• _SET EXERCISE A_
Using the church excerpt, decide whether each statement agrees with it: (i) the writer has asked groups about the church's primary purpose many times; (ii) James Collins has worked as a consultant to some of the largest mega churches; (iii) most mainline churches still claim to hold the exclusive keys to the kingdom. Answer yes or no for each, and quote the words from the excerpt that settle it.
• _SET EXERCISE B_
Turn the paragraph of the church excerpt that begins "You see, for over fifteen hundred years" into a short list that keeps its main points.

Begin SOURCE EXCERPT

I suspect today’s liberal church is more like the failed companies in the Collins/Porras study than anything else. And, I believe if there is to be any hope for building and sustaining faith communities, we must confess that we no longer know what the purpose of the church is supposed to be. If you think large corporations have nothing to do with the church, you should know that James Collins has gone on to become a well paid consultant to some of the largest mega churches in the country.
Do you think we know why we do what we do? Do your own experiment sometime. Gather a group of your clergy colleagues or lay leaders over a cup of coffee or glass of wine and ask the question, “What do you think the primary purpose of church is today?” I have done this dozens of times and the results are always the same…a lot of confusion and lack of clarity. I have found that most people revert to old and tired language that has held no meaning for them or for most people in their churches for years. At best they provide a tepid list of activities that might occur during a month at their church. Certainly these words seldom have meaning for those hungry seekers who are searching positive spiritual experience.
You see, for over fifteen hundred years, everyone in the church knew why the church was in business. The church had the exclusive keys to the kingdom. The church sold the only tickets to salvation. The church was the only broker for that “life after death” atonement pass. Most mainline churches gave up that lofty presumption decades ago. Since then, I believe most of our churches have been a bit muddled about what they are doing except to be “a really neat church.” The results have often been a tepid Christology, a dead theology, and a lack of the mystical and spiritual. We complain about fewer and fewer joining us for the communion meal, but fail to notice that we are serving a low nutritional meal.

End SOURCE EXCERPT
Begin DATA EXTRACT

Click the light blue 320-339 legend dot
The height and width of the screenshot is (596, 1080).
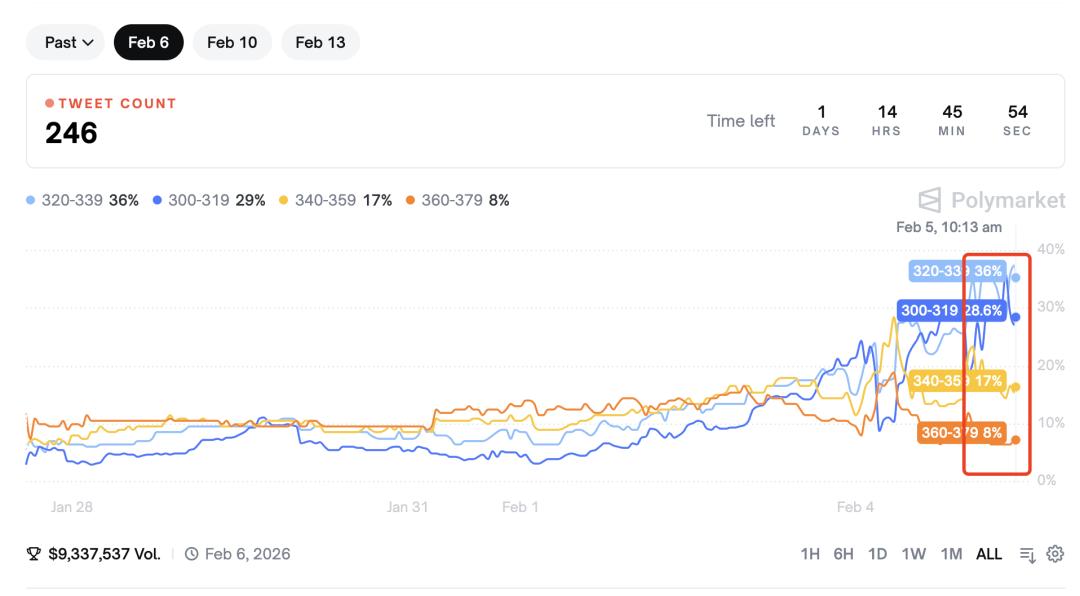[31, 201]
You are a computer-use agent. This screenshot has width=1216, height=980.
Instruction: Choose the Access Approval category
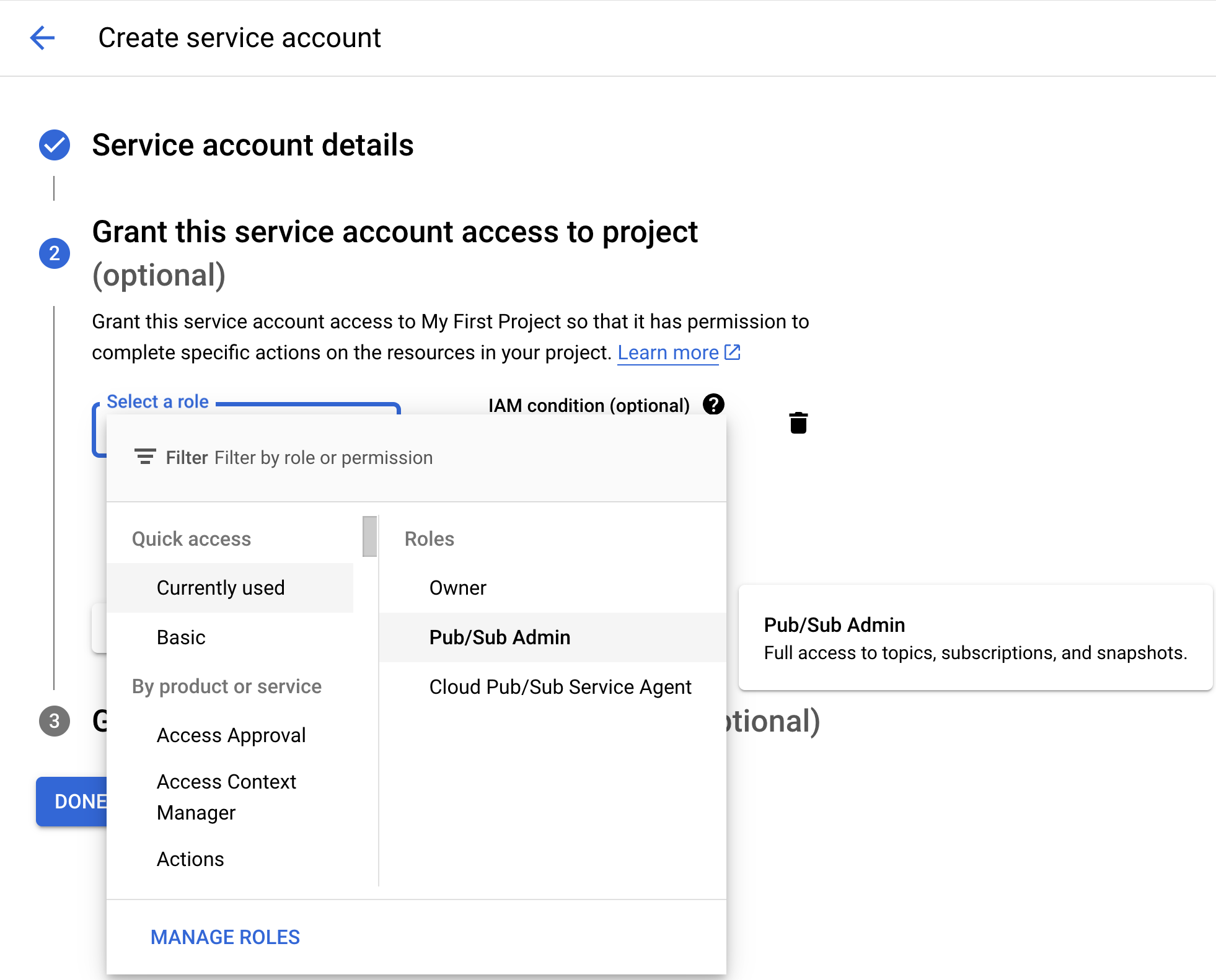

End DATA EXTRACT
Begin DATA EXTRACT

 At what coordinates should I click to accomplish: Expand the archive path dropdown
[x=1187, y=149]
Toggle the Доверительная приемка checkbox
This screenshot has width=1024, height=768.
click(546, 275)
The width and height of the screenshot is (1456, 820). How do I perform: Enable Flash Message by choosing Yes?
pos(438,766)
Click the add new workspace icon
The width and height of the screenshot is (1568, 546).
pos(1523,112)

End DATA EXTRACT
Begin DATA EXTRACT

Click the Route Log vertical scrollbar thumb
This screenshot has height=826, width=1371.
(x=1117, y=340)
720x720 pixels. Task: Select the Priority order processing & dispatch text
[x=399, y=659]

End DATA EXTRACT

• _WORKED SOLUTION A_
(i) Yes: "I have done this dozens of times and the results are always the same"
(ii) Yes: "James Collins has gone on to become a well paid consultant to some of the largest mega churches in the country."
(iii) No: "Most mainline churches gave up that lofty presumption decades ago."

• _WORKED SOLUTION B_
- For over fifteen hundred years, everyone in the church knew why the church existed.
- The church claimed exclusive keys to the kingdom and the only tickets to salvation, acting as the sole broker of the "life after death" atonement pass.
- Most mainline churches gave up that claim decades ago.
- Since then, most churches have been unclear about their purpose beyond being "a really neat church."
- This has led to a tepid Christology, a dead theology, and a lack of the mystical and spiritual.
- Churches complain that fewer people join them for communion, but fail to see that they are serving a low nutritional meal.